At the start of the third month I was the only executive with no sales. The others had brought in orders; three were fighting for the lead position with accumulated tallies of two hundred and twenty-five, two hundred and fifty, three hundred students.
Meanwhile, my principals had agreed on a date and done the necessary coordination. The final list had fifty-five school decision makers from nineteen schools and colleges, which meant we needed two buses. The agency would not budge. In frustration, I finally said: "I will pay for one bus. Please sponsor the other."
The Sales Manager would not sanction it, mainly because he was not authorised to. "It is a matter of principle. Everyone will ask for free trips."
"I will pay for both buses. At least waive their entry fees."

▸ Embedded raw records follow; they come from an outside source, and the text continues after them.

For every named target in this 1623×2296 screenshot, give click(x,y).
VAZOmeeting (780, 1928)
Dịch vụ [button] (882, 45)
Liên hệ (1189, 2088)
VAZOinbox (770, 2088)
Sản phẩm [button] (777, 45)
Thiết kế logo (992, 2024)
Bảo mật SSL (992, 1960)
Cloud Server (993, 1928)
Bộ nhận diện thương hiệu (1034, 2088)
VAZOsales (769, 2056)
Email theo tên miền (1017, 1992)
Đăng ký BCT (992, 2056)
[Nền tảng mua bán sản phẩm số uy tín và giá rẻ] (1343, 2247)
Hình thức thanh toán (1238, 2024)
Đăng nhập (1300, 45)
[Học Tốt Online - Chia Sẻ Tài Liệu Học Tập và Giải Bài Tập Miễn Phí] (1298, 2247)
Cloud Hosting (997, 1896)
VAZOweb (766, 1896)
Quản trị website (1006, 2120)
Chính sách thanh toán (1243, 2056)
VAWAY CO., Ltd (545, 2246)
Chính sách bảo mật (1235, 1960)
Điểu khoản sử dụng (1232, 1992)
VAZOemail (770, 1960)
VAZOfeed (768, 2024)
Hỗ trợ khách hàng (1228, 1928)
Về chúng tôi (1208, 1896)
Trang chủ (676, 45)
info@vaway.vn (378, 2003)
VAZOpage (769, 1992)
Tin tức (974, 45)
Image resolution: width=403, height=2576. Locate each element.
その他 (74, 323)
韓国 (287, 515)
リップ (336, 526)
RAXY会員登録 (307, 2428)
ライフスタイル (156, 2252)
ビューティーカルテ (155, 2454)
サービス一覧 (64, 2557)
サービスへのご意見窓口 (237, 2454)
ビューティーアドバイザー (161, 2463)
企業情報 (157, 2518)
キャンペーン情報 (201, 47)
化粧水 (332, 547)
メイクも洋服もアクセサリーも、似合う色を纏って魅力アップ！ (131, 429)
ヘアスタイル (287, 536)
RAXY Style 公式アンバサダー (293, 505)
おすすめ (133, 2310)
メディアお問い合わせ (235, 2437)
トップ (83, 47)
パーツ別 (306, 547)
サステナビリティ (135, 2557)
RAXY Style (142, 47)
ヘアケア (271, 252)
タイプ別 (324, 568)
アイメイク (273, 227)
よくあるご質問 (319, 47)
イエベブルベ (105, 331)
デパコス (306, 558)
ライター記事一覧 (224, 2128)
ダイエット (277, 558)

He informed the owner with his recommendation. The owner called me to his office and said: "The bus charges are waived. You have done your best, and that is all that is required in this company — commitment. It is my job to take the risk."
I accompanied all of them — including Sister Mary — to EsselWorld. The park staff and the agency staff did a fabulous job, drawing forty, fifty, sixty-year-olds onto rides, keeping the snacks and lunch service moving, the safety and medical staff professional and generous in answering questions.
On the way back, we were all exhausted but every one of them had gone back to their youth. I knew each of them by name now. Sister Mary sat beside me and said quietly, "Sanjay, the staff told me you fought for this trip and are paying for the bus from your own salary."
"No, no. The owner is sponsoring this trip. Don't worry."
"But why did you take such a risk?"
"Imagine if even some of the children are able to come here. Imagine how they will feel. This is a world-class amusement park. They may be inspired to work hard for a better life."
"You have done your best," she said. "I am sure God will find a way."
Sister Mary was the first to send in an order: the entire secondary school, grades six through ten, three hundred students. Over the next three weeks, eleven of my principals sent in orders — including three who sent the whole school. By the start of the fourth month, together they had ensured I had outsold the entire sales team three times over.
I accompanied each of the trips, partly because the principals had asked me to, but mostly because I wanted to see the children at the park. Even now, my eyes well up from the memory of the wonder and joy on their faces.
Decades later, when our firstborn was old enough, we made the trip to EsselWorld together. The wonder was there.